En aucun cas l'avocat qui doit, par exemple, payer sa TVA ou son URSSAF, ne peut se servir sur son compte CARPA.
Et l'exception qui permet à l'avocat de prélever des sommes, de quoi s'agit-il ?
L'avocat peut prélever sur les sommes revenant à son client et déposées sur son compte CARPA les honoraires lui étant dus. Toutefois, pour cela, il doit fournir à la CARPA un justificatif signé du client établissant l'accord de ce dernier sur le principe et le montant. Sans ce justificatif, la CARPA ne verse rien à l'avocat.
L'avocat peut il utiliser les fonds déposés en CARPA dans un dossier pour régler des sommes dans un autre dossier ?
Non, en aucun cas.
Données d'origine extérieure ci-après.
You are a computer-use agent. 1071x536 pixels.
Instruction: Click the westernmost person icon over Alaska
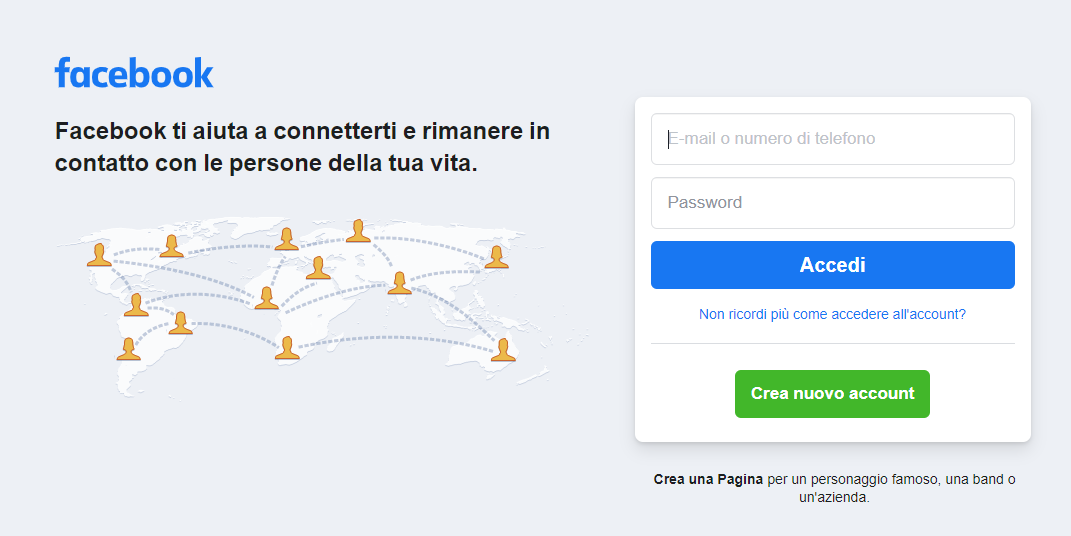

Chaque dossier de l'avocat qui fait l'objet d'un règlement à la CARPA est identifié par un numéro spécifique. En aucun cas des sommes figurant à la CARPA au titre d'un dossier ne peuvent être remises pour un autre dossier.
Pourquoi déposer un chèque à la CARPA, et le faire établir de nouveau à l'ordre de la CARPA, et non au nom du destinataire final ?
Dans mon exemple, Maître Primus, au lieu de faire établir un chèque au nom de Madame Martin, demande un autre chèque CARPA. Cela peut paraître inutilement compliqué, mais en réalité c'est très pratique.
Par exemple, il arrive parfois que la somme versée doive être ventilée entre plusieurs destinataires (par exemple Madame Martin et son Assureur Protection Juridique). Il est plus simple pour Maître Secundus de recevoir le tout et de procéder lui même à la ventilation ensuite, plutôt que de demander à Maître Primus de faire divers chèques.
Par ailleurs, il pourrait sembler plus simple pour Monsieur Dupont de faire un chèque directement à Madame Martin, ou éventuellement, que le chèque CARPA de Monsieur Dupont soit directement remis à Maître Secundus.
Il faut toutefois se rappeler que connaître les coordonnées bancaires est parfois utile notamment pour pouvoir procéder à des saisies. Maître Primus veut certes que les 1.000 Euros de son client parviennent à bon port (Madame Martin, in fine) mais n'a pas nécessairement envie que cette dernière ou son avocat connaissent les coordonnées bancaires de Monsieur Dupont, ce qui pourrait être néfaste pour ce dernier. Emettre un chèque CARPA règle le problème.